◆ Stored data ◆
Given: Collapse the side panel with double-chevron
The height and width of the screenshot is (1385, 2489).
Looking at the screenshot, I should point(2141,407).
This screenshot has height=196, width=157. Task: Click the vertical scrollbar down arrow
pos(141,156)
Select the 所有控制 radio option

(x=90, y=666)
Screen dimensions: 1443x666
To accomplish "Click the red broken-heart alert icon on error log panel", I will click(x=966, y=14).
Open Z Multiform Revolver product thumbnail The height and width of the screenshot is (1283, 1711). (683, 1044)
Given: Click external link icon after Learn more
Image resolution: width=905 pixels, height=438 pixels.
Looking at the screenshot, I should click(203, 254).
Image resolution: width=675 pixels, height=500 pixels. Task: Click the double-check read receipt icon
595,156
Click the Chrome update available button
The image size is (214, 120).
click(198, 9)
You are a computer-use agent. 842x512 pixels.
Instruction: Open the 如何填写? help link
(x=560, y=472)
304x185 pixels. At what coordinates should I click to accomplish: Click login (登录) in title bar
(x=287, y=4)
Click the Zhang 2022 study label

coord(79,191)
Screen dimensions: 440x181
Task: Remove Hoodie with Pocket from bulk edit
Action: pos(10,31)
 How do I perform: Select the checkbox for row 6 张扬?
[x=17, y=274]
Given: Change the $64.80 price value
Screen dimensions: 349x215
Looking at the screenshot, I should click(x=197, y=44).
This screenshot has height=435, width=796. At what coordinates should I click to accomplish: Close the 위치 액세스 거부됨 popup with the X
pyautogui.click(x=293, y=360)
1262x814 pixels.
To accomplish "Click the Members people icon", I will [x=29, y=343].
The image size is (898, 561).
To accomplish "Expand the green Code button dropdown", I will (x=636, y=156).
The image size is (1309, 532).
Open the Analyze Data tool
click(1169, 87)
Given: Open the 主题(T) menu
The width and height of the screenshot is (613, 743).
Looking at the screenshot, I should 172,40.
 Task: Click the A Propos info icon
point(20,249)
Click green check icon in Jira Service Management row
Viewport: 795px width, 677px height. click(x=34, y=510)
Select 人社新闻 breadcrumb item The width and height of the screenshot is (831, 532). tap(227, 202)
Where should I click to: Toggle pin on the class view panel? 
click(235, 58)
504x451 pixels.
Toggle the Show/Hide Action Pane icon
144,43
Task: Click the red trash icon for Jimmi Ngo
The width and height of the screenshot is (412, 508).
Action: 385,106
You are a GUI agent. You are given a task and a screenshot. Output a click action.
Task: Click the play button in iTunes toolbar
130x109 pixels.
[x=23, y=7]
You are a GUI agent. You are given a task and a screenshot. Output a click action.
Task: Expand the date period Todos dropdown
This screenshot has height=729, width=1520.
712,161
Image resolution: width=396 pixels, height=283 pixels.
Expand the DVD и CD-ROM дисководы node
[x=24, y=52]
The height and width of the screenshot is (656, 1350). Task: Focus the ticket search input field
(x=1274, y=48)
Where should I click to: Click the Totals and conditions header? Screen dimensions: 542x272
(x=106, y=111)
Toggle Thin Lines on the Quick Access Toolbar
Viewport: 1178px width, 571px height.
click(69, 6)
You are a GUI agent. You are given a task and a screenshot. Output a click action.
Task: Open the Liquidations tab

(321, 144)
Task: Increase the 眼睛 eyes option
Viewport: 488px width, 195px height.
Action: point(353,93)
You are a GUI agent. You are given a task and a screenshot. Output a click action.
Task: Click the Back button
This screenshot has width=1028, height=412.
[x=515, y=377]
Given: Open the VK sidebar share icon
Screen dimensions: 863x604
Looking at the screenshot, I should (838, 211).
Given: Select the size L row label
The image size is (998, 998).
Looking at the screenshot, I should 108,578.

◆ Assignment ◆
So that nothing is lost, retype every entry in the listing above exactly.

◆ Answer space ◆
Given: Collapse the side panel with double-chevron
The height and width of the screenshot is (1385, 2489).
Looking at the screenshot, I should point(2141,407).
This screenshot has height=196, width=157. Task: Click the vertical scrollbar down arrow
pos(141,156)
Select the 所有控制 radio option

(x=90, y=666)
Screen dimensions: 1443x666
To accomplish "Click the red broken-heart alert icon on error log panel", I will click(x=966, y=14).
Open Z Multiform Revolver product thumbnail The height and width of the screenshot is (1283, 1711). (683, 1044)
Given: Click external link icon after Learn more
Image resolution: width=905 pixels, height=438 pixels.
Looking at the screenshot, I should click(203, 254).
Image resolution: width=675 pixels, height=500 pixels. Task: Click the double-check read receipt icon
595,156
Click the Chrome update available button
The image size is (214, 120).
click(198, 9)
You are a computer-use agent. 842x512 pixels.
Instruction: Open the 如何填写? help link
(x=560, y=472)
304x185 pixels. At what coordinates should I click to accomplish: Click login (登录) in title bar
(x=287, y=4)
Click the Zhang 2022 study label

coord(79,191)
Screen dimensions: 440x181
Task: Remove Hoodie with Pocket from bulk edit
Action: pos(10,31)
 How do I perform: Select the checkbox for row 6 张扬?
[x=17, y=274]
Given: Change the $64.80 price value
Screen dimensions: 349x215
Looking at the screenshot, I should click(x=197, y=44).
This screenshot has height=435, width=796. At what coordinates should I click to accomplish: Close the 위치 액세스 거부됨 popup with the X
pyautogui.click(x=293, y=360)
1262x814 pixels.
To accomplish "Click the Members people icon", I will [x=29, y=343].
The image size is (898, 561).
To accomplish "Expand the green Code button dropdown", I will (x=636, y=156).
The image size is (1309, 532).
Open the Analyze Data tool
click(1169, 87)
Given: Open the 主题(T) menu
The width and height of the screenshot is (613, 743).
Looking at the screenshot, I should 172,40.
 Task: Click the A Propos info icon
point(20,249)
Click green check icon in Jira Service Management row
Viewport: 795px width, 677px height. click(x=34, y=510)
Select 人社新闻 breadcrumb item The width and height of the screenshot is (831, 532). tap(227, 202)
Where should I click to: Toggle pin on the class view panel? 
click(235, 58)
504x451 pixels.
Toggle the Show/Hide Action Pane icon
144,43
Task: Click the red trash icon for Jimmi Ngo
The width and height of the screenshot is (412, 508).
Action: 385,106
You are a GUI agent. You are given a task and a screenshot. Output a click action.
Task: Click the play button in iTunes toolbar
130x109 pixels.
[x=23, y=7]
You are a GUI agent. You are given a task and a screenshot. Output a click action.
Task: Expand the date period Todos dropdown
This screenshot has height=729, width=1520.
712,161
Image resolution: width=396 pixels, height=283 pixels.
Expand the DVD и CD-ROM дисководы node
[x=24, y=52]
The height and width of the screenshot is (656, 1350). Task: Focus the ticket search input field
(x=1274, y=48)
Where should I click to: Click the Totals and conditions header? Screen dimensions: 542x272
(x=106, y=111)
Toggle Thin Lines on the Quick Access Toolbar
Viewport: 1178px width, 571px height.
click(69, 6)
You are a GUI agent. You are given a task and a screenshot. Output a click action.
Task: Open the Liquidations tab

(321, 144)
Task: Increase the 眼睛 eyes option
Viewport: 488px width, 195px height.
Action: point(353,93)
You are a GUI agent. You are given a task and a screenshot. Output a click action.
Task: Click the Back button
This screenshot has width=1028, height=412.
[x=515, y=377]
Given: Open the VK sidebar share icon
Screen dimensions: 863x604
Looking at the screenshot, I should (838, 211).
Given: Select the size L row label
The image size is (998, 998).
Looking at the screenshot, I should 108,578.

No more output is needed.